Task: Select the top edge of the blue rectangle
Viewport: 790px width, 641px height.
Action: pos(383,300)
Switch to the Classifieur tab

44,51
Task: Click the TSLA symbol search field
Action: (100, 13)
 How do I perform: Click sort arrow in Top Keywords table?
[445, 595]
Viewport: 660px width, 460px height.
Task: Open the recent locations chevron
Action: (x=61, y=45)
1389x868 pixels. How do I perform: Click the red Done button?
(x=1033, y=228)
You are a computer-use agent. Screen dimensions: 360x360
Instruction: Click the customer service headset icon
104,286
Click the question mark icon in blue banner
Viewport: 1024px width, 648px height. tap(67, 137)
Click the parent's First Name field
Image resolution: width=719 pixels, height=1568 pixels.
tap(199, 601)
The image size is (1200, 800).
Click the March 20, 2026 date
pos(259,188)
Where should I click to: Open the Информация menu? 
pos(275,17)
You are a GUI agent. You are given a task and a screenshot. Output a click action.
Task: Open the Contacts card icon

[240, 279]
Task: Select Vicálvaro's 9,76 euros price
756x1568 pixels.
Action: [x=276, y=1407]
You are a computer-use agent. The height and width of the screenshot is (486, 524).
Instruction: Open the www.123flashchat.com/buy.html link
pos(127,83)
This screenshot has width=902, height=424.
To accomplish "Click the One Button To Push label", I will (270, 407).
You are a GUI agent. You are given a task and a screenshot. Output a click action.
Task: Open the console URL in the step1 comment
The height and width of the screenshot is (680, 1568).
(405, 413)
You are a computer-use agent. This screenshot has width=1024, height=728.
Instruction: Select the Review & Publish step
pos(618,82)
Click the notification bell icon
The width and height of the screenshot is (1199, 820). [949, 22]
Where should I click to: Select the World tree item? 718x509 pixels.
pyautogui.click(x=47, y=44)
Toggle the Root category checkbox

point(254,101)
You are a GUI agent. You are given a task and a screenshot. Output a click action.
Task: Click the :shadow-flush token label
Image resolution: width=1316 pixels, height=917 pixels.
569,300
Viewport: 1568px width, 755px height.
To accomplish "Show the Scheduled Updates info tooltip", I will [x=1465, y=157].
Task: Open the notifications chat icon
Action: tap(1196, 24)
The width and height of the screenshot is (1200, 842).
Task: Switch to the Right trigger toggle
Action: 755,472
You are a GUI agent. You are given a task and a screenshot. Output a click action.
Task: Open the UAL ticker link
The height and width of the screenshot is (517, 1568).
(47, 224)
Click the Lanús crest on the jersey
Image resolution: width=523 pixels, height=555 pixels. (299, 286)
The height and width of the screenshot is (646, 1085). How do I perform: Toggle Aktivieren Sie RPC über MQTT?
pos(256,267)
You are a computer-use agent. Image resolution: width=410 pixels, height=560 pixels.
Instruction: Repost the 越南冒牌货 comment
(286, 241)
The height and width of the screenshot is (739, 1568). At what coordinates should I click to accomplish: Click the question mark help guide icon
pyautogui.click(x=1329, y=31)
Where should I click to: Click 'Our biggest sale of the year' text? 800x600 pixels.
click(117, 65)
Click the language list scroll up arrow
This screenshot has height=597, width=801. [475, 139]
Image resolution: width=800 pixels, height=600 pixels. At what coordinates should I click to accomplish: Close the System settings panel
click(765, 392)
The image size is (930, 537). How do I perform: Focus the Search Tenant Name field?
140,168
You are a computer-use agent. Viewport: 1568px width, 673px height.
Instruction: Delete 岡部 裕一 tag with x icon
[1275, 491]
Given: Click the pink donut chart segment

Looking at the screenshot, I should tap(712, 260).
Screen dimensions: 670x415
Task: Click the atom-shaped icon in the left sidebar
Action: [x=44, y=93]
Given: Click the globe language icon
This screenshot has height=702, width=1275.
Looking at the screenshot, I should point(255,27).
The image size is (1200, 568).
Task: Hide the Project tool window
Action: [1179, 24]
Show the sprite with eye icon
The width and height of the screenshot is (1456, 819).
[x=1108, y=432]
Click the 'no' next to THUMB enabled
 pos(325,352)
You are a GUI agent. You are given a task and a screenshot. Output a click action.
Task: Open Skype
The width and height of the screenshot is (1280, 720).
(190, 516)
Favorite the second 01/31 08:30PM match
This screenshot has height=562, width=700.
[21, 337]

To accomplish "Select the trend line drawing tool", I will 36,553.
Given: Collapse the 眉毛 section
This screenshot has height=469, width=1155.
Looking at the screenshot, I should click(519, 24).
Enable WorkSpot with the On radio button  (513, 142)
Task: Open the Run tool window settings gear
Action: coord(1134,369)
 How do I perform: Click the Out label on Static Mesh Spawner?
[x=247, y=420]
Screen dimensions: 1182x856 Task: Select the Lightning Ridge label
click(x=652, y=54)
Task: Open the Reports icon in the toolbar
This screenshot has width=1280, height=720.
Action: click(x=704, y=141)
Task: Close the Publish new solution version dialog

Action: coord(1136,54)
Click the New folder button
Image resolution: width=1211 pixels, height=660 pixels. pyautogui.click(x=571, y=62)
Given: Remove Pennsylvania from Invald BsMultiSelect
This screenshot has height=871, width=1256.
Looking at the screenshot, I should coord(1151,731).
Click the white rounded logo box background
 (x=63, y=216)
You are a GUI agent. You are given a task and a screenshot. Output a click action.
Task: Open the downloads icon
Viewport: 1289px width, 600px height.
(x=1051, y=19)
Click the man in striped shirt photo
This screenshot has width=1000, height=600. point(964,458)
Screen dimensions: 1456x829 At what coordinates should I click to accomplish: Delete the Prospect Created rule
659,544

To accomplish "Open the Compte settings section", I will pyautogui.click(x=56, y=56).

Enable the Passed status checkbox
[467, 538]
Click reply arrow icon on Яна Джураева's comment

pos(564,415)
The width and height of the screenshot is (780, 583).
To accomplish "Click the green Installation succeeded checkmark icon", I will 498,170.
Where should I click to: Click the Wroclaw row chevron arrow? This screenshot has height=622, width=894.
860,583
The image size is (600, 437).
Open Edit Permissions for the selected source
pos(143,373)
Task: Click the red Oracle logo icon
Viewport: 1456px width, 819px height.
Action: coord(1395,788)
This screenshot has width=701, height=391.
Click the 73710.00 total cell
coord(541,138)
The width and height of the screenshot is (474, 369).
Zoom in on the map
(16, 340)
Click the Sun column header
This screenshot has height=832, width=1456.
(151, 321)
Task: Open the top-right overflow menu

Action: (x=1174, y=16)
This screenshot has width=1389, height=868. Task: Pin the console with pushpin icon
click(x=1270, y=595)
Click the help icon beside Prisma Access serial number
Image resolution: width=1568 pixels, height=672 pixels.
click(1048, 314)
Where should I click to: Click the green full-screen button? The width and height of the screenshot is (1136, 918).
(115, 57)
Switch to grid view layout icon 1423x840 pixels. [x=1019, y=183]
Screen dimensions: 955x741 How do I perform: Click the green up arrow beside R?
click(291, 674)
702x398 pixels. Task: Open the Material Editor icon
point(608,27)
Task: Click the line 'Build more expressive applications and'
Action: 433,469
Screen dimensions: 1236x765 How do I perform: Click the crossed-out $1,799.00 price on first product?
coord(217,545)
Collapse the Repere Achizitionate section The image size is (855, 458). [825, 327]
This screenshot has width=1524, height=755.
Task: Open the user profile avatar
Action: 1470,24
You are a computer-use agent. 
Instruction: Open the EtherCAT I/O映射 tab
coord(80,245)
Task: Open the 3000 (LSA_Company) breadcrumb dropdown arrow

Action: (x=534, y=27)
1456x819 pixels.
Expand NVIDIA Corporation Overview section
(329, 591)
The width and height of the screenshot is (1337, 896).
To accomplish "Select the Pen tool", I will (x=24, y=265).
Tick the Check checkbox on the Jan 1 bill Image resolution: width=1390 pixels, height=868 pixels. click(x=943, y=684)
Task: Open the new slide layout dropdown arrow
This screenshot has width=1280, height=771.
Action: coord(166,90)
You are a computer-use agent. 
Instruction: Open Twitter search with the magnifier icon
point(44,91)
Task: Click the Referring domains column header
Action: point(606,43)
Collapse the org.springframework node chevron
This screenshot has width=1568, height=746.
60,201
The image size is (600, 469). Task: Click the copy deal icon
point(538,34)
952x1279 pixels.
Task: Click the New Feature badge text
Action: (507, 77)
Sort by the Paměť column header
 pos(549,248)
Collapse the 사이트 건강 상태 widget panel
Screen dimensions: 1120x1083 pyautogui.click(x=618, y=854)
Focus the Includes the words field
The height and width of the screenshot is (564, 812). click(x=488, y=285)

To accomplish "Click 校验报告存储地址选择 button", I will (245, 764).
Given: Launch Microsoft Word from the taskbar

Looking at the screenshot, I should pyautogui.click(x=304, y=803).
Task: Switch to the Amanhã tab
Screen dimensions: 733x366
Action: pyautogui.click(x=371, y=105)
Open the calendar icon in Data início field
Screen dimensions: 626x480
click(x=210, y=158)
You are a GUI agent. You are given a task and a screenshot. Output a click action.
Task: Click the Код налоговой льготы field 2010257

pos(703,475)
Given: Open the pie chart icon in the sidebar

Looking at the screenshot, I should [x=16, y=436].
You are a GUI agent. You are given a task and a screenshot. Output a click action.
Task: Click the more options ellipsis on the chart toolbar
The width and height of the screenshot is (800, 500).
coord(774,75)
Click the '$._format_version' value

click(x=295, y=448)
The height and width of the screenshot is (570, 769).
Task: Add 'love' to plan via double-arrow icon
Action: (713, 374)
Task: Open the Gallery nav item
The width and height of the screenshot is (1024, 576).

********************

Exercise instructions →
Copy out the lines of the records starting at the one containing "1389x868 pixels. How" and ending at the one containing "pos(259,188)", reproducing each line word for word.

Written response →
1389x868 pixels. How do I perform: Click the red Done button?
(x=1033, y=228)
You are a computer-use agent. Screen dimensions: 360x360
Instruction: Click the customer service headset icon
104,286
Click the question mark icon in blue banner
Viewport: 1024px width, 648px height. tap(67, 137)
Click the parent's First Name field
Image resolution: width=719 pixels, height=1568 pixels.
tap(199, 601)
The image size is (1200, 800).
Click the March 20, 2026 date
pos(259,188)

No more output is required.